■ Exercise objective: Print the data once more, exactly as supplied.

■ Data:
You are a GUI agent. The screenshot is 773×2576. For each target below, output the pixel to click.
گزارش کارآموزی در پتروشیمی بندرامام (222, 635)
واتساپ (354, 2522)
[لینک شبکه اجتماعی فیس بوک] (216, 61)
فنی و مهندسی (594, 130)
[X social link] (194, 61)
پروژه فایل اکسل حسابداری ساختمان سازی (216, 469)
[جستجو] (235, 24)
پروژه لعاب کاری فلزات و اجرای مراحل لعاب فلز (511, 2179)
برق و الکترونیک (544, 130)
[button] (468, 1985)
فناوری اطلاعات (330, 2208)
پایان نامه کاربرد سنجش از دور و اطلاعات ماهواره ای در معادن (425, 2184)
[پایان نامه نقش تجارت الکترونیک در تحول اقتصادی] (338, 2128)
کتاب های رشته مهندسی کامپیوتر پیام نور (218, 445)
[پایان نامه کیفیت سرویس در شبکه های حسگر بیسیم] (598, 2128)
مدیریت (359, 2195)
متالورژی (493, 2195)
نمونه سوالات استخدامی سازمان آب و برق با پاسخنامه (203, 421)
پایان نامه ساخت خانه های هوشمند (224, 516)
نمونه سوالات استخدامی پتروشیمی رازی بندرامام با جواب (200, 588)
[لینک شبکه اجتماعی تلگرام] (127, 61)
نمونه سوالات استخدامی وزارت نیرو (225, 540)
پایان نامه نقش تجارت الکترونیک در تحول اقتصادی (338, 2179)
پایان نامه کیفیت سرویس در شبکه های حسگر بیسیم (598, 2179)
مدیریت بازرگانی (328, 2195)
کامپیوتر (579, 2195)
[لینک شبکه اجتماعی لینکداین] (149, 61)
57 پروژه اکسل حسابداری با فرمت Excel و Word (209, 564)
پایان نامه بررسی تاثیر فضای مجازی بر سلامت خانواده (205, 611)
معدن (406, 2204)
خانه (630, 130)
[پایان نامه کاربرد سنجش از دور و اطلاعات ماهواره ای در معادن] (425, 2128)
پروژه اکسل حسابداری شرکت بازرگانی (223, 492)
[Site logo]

■ Exercise result:
You are a GUI agent. The screenshot is 773×2576. For each target below, output the pixel to click.
گزارش کارآموزی در پتروشیمی بندرامام (222, 635)
واتساپ (354, 2522)
[لینک شبکه اجتماعی فیس بوک] (216, 61)
فنی و مهندسی (594, 130)
[X social link] (194, 61)
پروژه فایل اکسل حسابداری ساختمان سازی (216, 469)
[جستجو] (235, 24)
پروژه لعاب کاری فلزات و اجرای مراحل لعاب فلز (511, 2179)
برق و الکترونیک (544, 130)
[button] (468, 1985)
فناوری اطلاعات (330, 2208)
پایان نامه کاربرد سنجش از دور و اطلاعات ماهواره ای در معادن (425, 2184)
[پایان نامه نقش تجارت الکترونیک در تحول اقتصادی] (338, 2128)
کتاب های رشته مهندسی کامپیوتر پیام نور (218, 445)
[پایان نامه کیفیت سرویس در شبکه های حسگر بیسیم] (598, 2128)
مدیریت (359, 2195)
متالورژی (493, 2195)
نمونه سوالات استخدامی سازمان آب و برق با پاسخنامه (203, 421)
پایان نامه ساخت خانه های هوشمند (224, 516)
نمونه سوالات استخدامی پتروشیمی رازی بندرامام با جواب (200, 588)
[لینک شبکه اجتماعی تلگرام] (127, 61)
نمونه سوالات استخدامی وزارت نیرو (225, 540)
پایان نامه نقش تجارت الکترونیک در تحول اقتصادی (338, 2179)
پایان نامه کیفیت سرویس در شبکه های حسگر بیسیم (598, 2179)
مدیریت بازرگانی (328, 2195)
کامپیوتر (579, 2195)
[لینک شبکه اجتماعی لینکداین] (149, 61)
57 پروژه اکسل حسابداری با فرمت Excel و Word (209, 564)
پایان نامه بررسی تاثیر فضای مجازی بر سلامت خانواده (205, 611)
معدن (406, 2204)
خانه (630, 130)
[پایان نامه کاربرد سنجش از دور و اطلاعات ماهواره ای در معادن] (425, 2128)
پروژه اکسل حسابداری شرکت بازرگانی (223, 492)
[Site logo]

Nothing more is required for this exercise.